As at 4 December, Tetra Tech had received offers of Coffey shares equating to about 49.5% of the total company. We note that such offers are still conditional and subject to the terms of the takeover documents.
It is also worth noting that it is not unusual for larger intuitional investors to hold off until the end of the offer period in the hope that the bid is increased.
On Monday 7 December, Coffey announced a trading halt to ‘enable the company to respond to an ASX request for information in connection with resolutions passed at the company’s 2015 AGM’. This appears unrelated to the takeover as the AGM resolutions concern standard items such as the re-election of directors, remuneration and long term incentives.
For full information on the takeover offer please refer to prior articles Coffey Board recommends $0.425 cash per share takeover offer by Tetra Tech and Coffey - Bidder/Target statement released.
PMP’s magazine print and distribution arm Gordon & Gotch (G&G) is set to benefit with the news that German media giant Bauer Media is planning to wind up its Australian mag distribution business in early 2016 – with G&G left to pick up the job.

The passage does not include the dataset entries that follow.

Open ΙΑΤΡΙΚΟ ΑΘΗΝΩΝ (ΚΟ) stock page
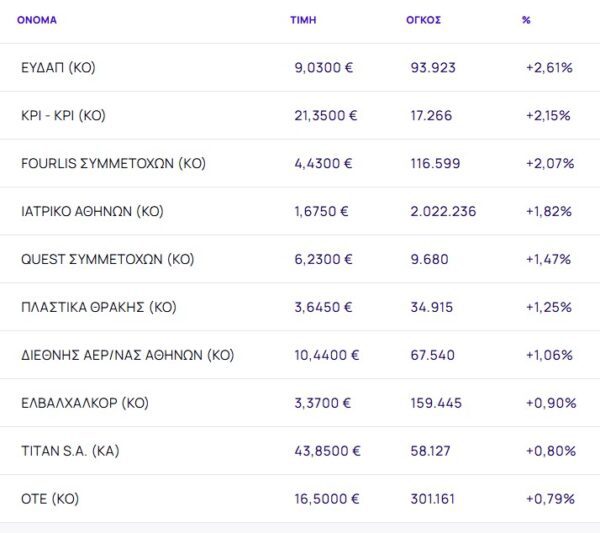This screenshot has width=600, height=533. 92,211
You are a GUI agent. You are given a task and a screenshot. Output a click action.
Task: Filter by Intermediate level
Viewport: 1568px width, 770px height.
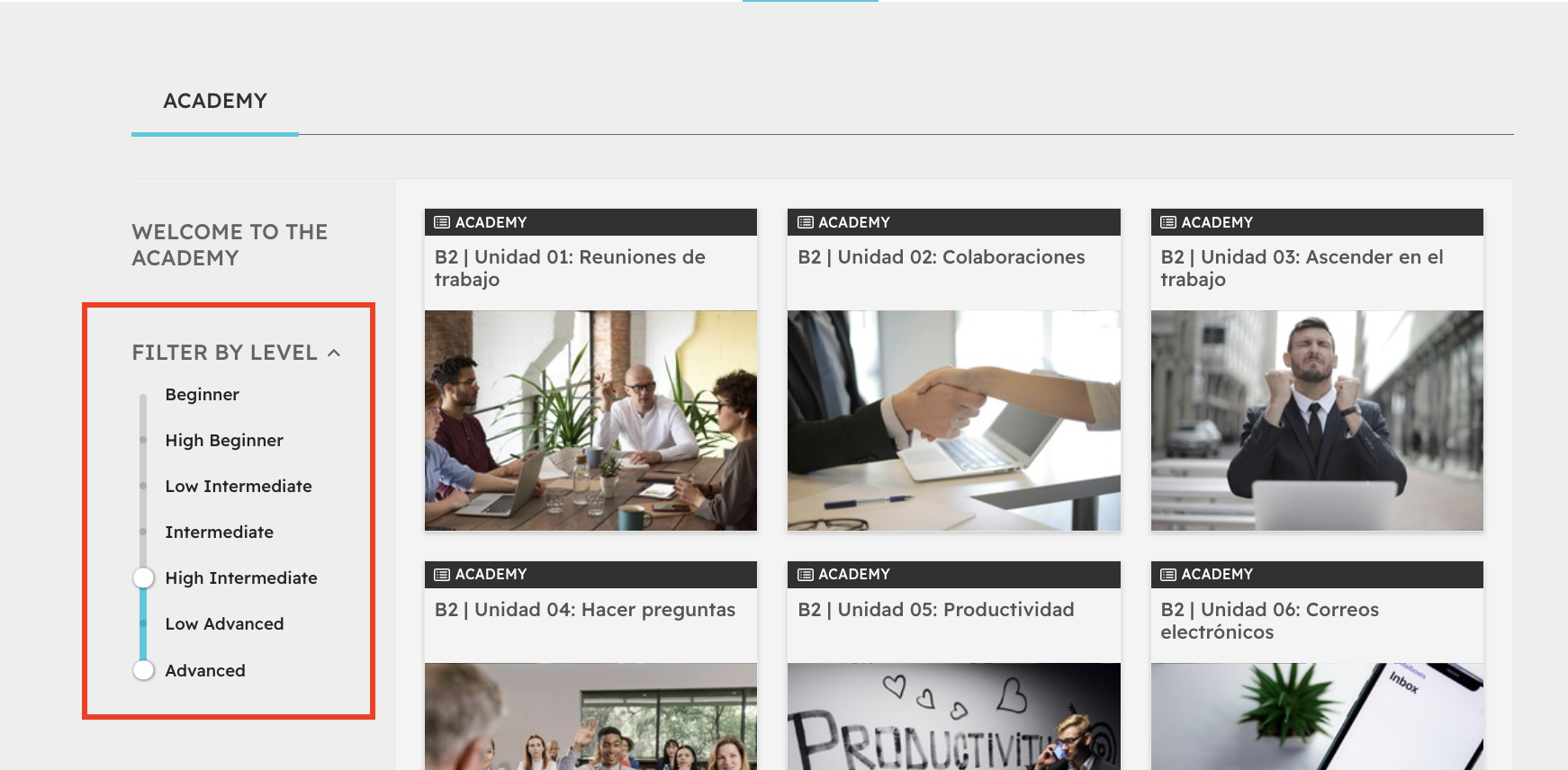pos(219,533)
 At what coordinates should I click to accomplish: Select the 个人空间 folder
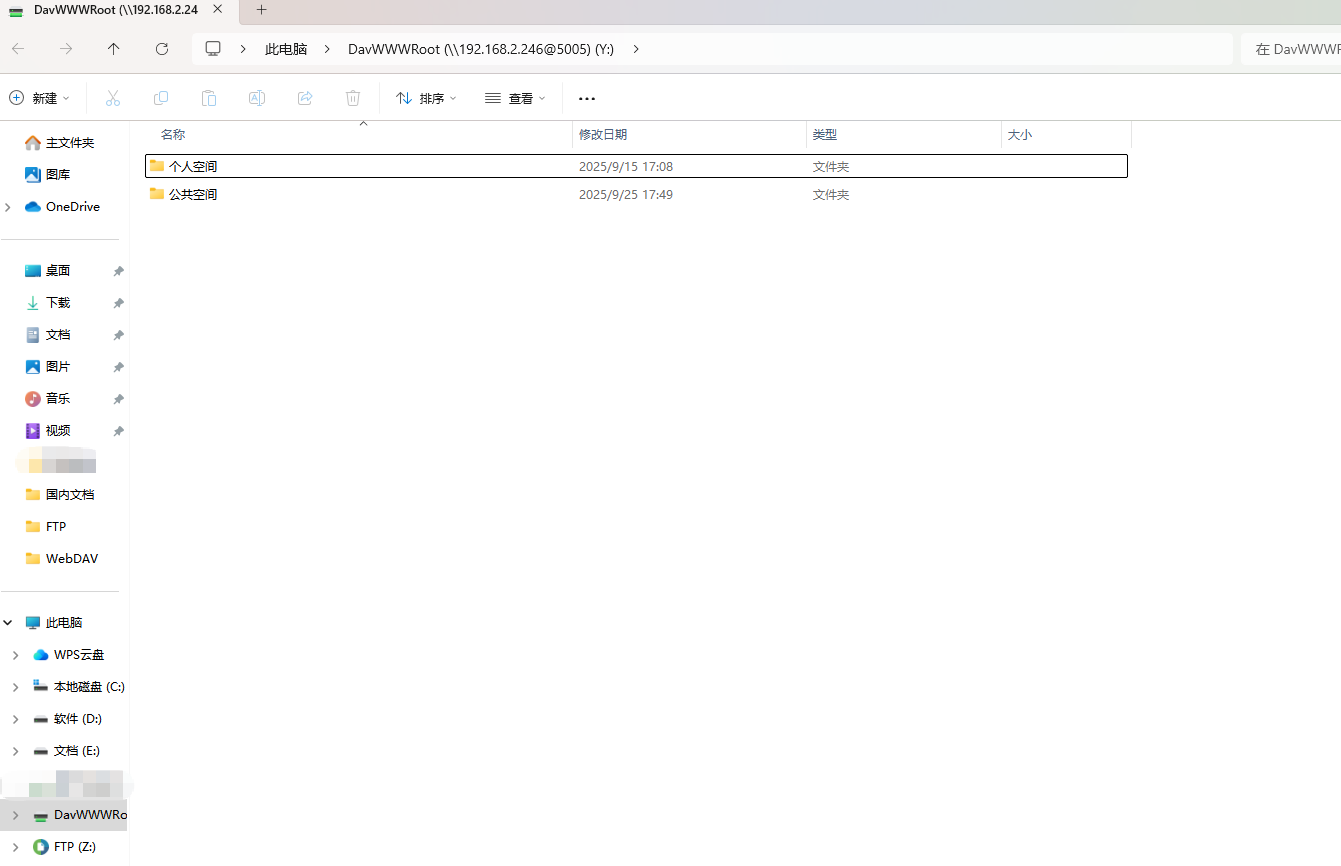pos(636,166)
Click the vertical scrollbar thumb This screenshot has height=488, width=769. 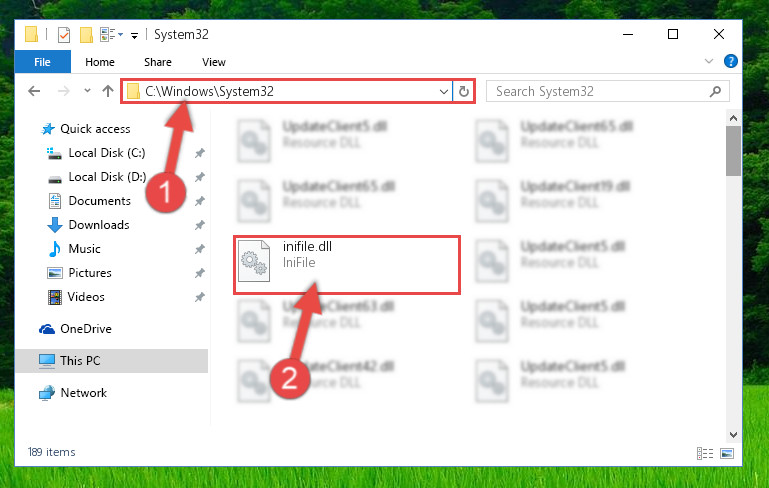[733, 151]
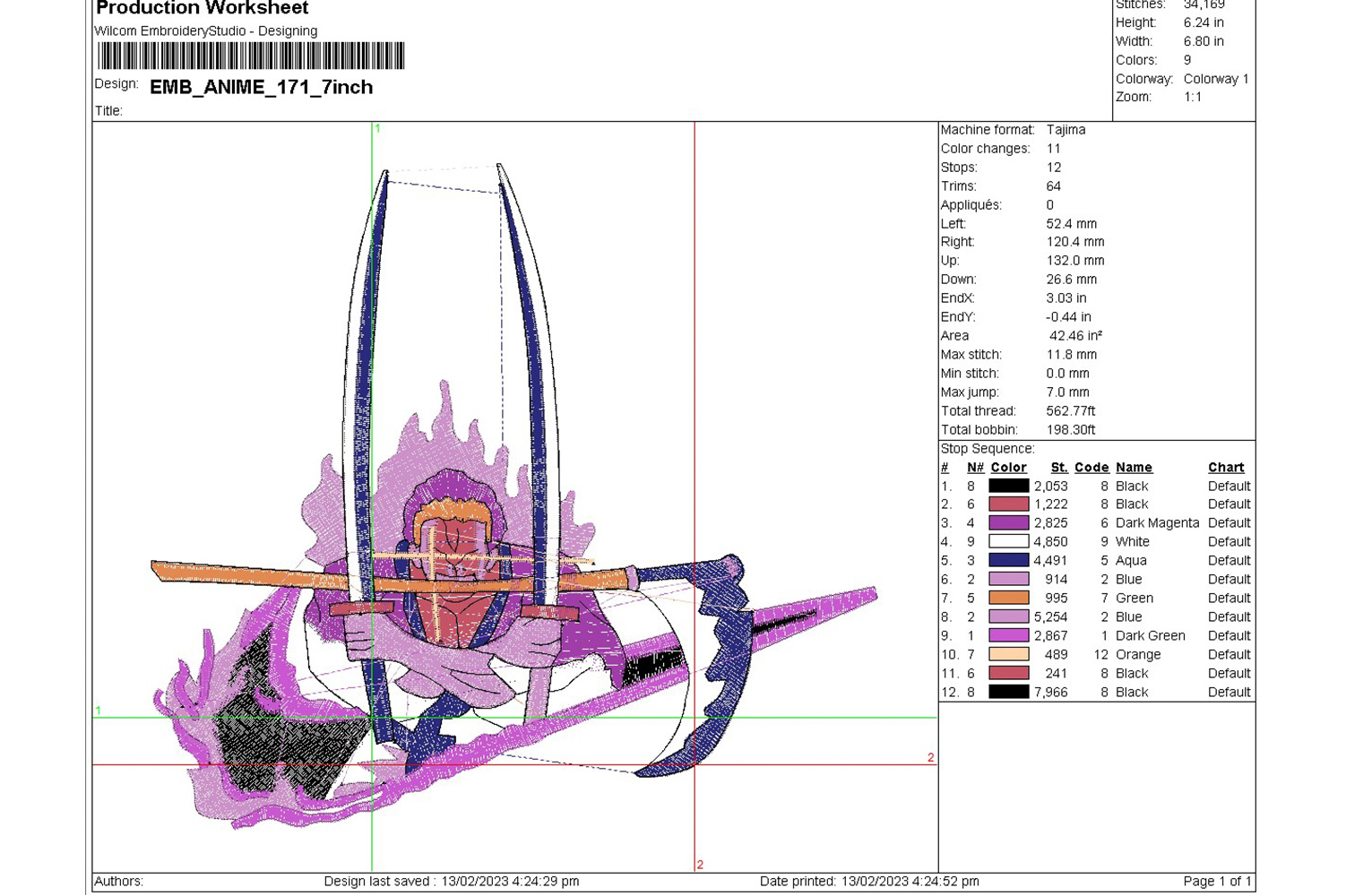Pick the White color swatch in stop 4
The width and height of the screenshot is (1346, 896).
pyautogui.click(x=1008, y=542)
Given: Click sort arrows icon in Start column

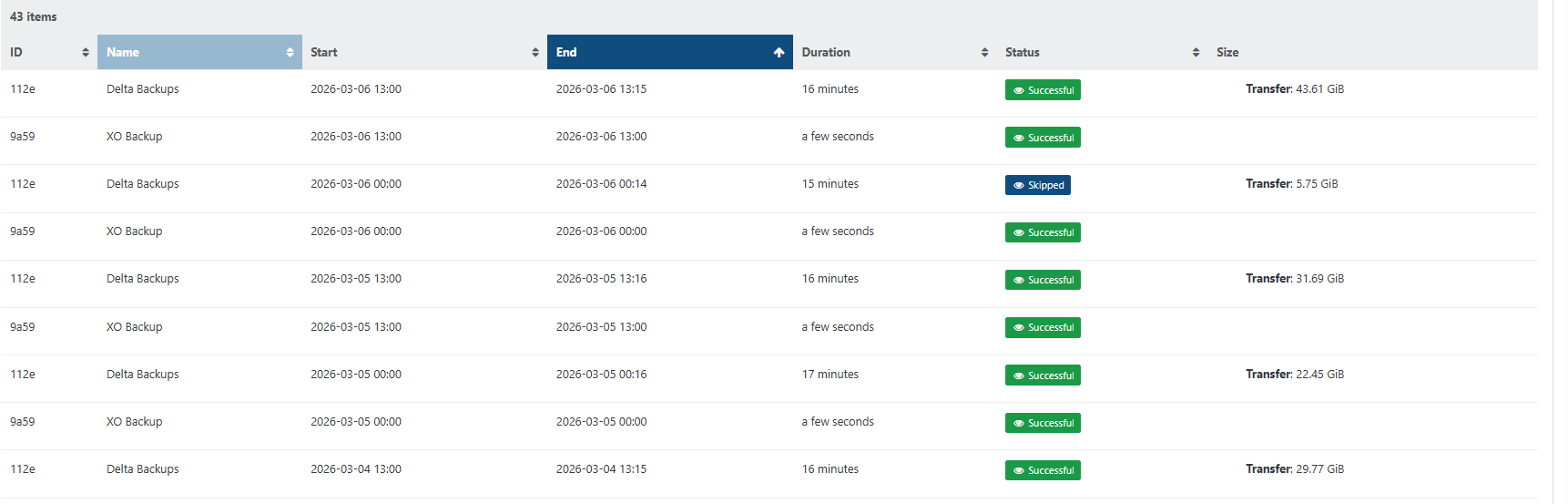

Gordon & Gotch as well as Bauer have suffered in recent years with circulation declines and diminishing opportunities for cost reduction. Industry consolidation was the obvious outcome with PMP management previously highlighting the possibility of taking over Bauer’s distribution business.
For perspective, G&G generated $268m in revenue in FY15 compared to around $390m by Bauer. However profitability is slim with G&G posting only $3m in EBIT from the $268m in sales. Further details of Bauer’s financial position are unknown as they are not made public. We can assume it’s loss making or only marginally profitable given the decision to exit the business.
While increasing PMP’s business it is also, more importantly, likely to stabilise the division (which has been experiencing ongoing decline) with benefits from economies of scale. G&G is however only a small part of PMP’s overall business contributing ~6% of EBITDA (FY15).